Petunjuk Latihan:
A. Ringkas teks tentang Sad Dharma dalam dua kalimat.
B. Kutip persis bagian teks tentang Sad Dharma mulai dari "- Dharma Gita, nyanyian" sampai dengan "Yatra (bepergian/perjalanan agama).".
C. Tulis ulang paragraf dalam teks tentang Sad Dharma yang diawali "Istilah Dharma Wacana dalam bahasa kesehariannya" dalam bentuk daftar, dengan tetap memuat fakta pokoknya.

Teks Pilihan:

Sad Dharma merupakan enam dharma atau kewajiban umat Hindu yang terdiri dari :
- Dharma Wacana, ceramah agama.
- Dharma Tula, tanya jawab agama.
- Dharma Gita, nyanyian agama.
- Dharma Sadhana, merealisasikan ajaran agama dalam kehidupan sehari-hari.
- Dharma Santi, pertemuan untuk saling memaafkan kesalahan masing-masing serta berjanji untuk tidak membuat kesalahan lagi dikemudian hari.
- Dharma Yatra (bepergian/perjalanan agama).
Dalam ajaran
Hindu strategi pembinaan umat oleh PHDI, dilakukan dengan menerapkan yang
namanya Sad Dharma yaitu, yaitu enam strategi atau cara dalam meningkatkan sraddha (iman) dan bhakti (taqwa) kepada masyaraka Hindu, yang meliputi: Dharma Wacana
(kotbah), Dharma Tula (Diskusi Agama), Dharma Gita (Zikir), Dharma Sadhana
(Pengabdian yang tulus), Dharma Yatra (mengunjungi tempat Suci) dan Dharma
Santhi (Saling memaafkan). Bagian Sad Dharma ini pula yang dikembangkan oleh para
tokoh umat terlebih dalam melaksanakan penyiaran Agama. Penyiaran Agama
khususnya di Bangka Belitung telah pula dilakukan. Adapun bagian Sad Dharma
yang dikembangkan dalam bentuk penyiaran tersebut diuraikan di bawah ini dalam
mewujudkan harmoni kehidupan yaitu:
1.
Dharma Wacana
Istilah
Dharma Wacana dalam bahasa kesehariannya adalah ceramah atau kutnah, dimaksudkan
sebagai metode penyiaran Agama Hindu yang diberikan secara umum kepada umat
Hindu sesuai dengan sifat, tema, bentuk jenis kegiatan keagamaan berasarkan desa
(tempat), kala (waktu) dan patra (keadaan). Dharma Wacana bertujuan untuk
meningkatkan pengetahuan untuk penghayatan dan pengamalan kedalam rohani umat
serta mutu bhaktinya kepada Agama, masyarakat, bangsa dan negara dalam rangka
peningkatan dharma agama dan dharma Negara. Materi Dharma Wacana disampaikan
pada setiap kesempatan yang ada, pada dasarnya meliputi semua aspek ajaran
agama Hindu yang dikaitkan dengan kehidupan. Dalam hal ini dapat
diklasifikasikan ke dalam Sruti, Smerti, Purana, Itihasa dan Sang Sistha.

Data Tersimpan:
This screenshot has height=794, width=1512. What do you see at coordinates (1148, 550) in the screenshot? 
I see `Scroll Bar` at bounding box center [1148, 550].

Jawaban Tugas:
A. Sad Dharma adalah enam dharma atau kewajiban umat Hindu, yaitu Dharma Wacana, Dharma Tula, Dharma Gita, Dharma Sadhana, Dharma Santi, dan Dharma Yatra, yang diterapkan PHDI sebagai strategi pembinaan umat untuk meningkatkan sraddha (iman) dan bhakti (taqwa). Salah satunya, Dharma Wacana, adalah ceramah sebagai metode penyiaran Agama Hindu yang bertujuan meningkatkan pengetahuan, penghayatan, dan pengamalan umat, dengan materi yang meliputi semua aspek ajaran agama Hindu yang dikaitkan dengan kehidupan.

B.
- Dharma Gita, nyanyian agama.
- Dharma Sadhana, merealisasikan ajaran agama dalam kehidupan sehari-hari.
- Dharma Santi, pertemuan untuk saling memaafkan kesalahan masing-masing serta berjanji untuk tidak membuat kesalahan lagi dikemudian hari.
- Dharma Yatra (bepergian/perjalanan agama).

C.
- Dalam bahasa sehari-hari, Dharma Wacana adalah ceramah.
- Dharma Wacana merupakan metode penyiaran Agama Hindu yang diberikan secara umum kepada umat Hindu.
- Penyampaiannya disesuaikan dengan sifat, tema, bentuk, dan jenis kegiatan keagamaan berdasarkan desa (tempat), kala (waktu), dan patra (keadaan).
- Tujuannya adalah meningkatkan pengetahuan untuk penghayatan dan pengamalan ke dalam rohani umat. Dharma Wacana juga meningkatkan mutu bhakti umat kepada agama, masyarakat, bangsa, dan negara demi peningkatan dharma agama dan dharma negara.
- Materinya disampaikan pada setiap kesempatan dan meliputi semua aspek ajaran agama Hindu yang dikaitkan dengan kehidupan.
- Materi tersebut dapat diklasifikasikan ke dalam Sruti, Smerti, Purana, Itihasa, dan Sang Sistha.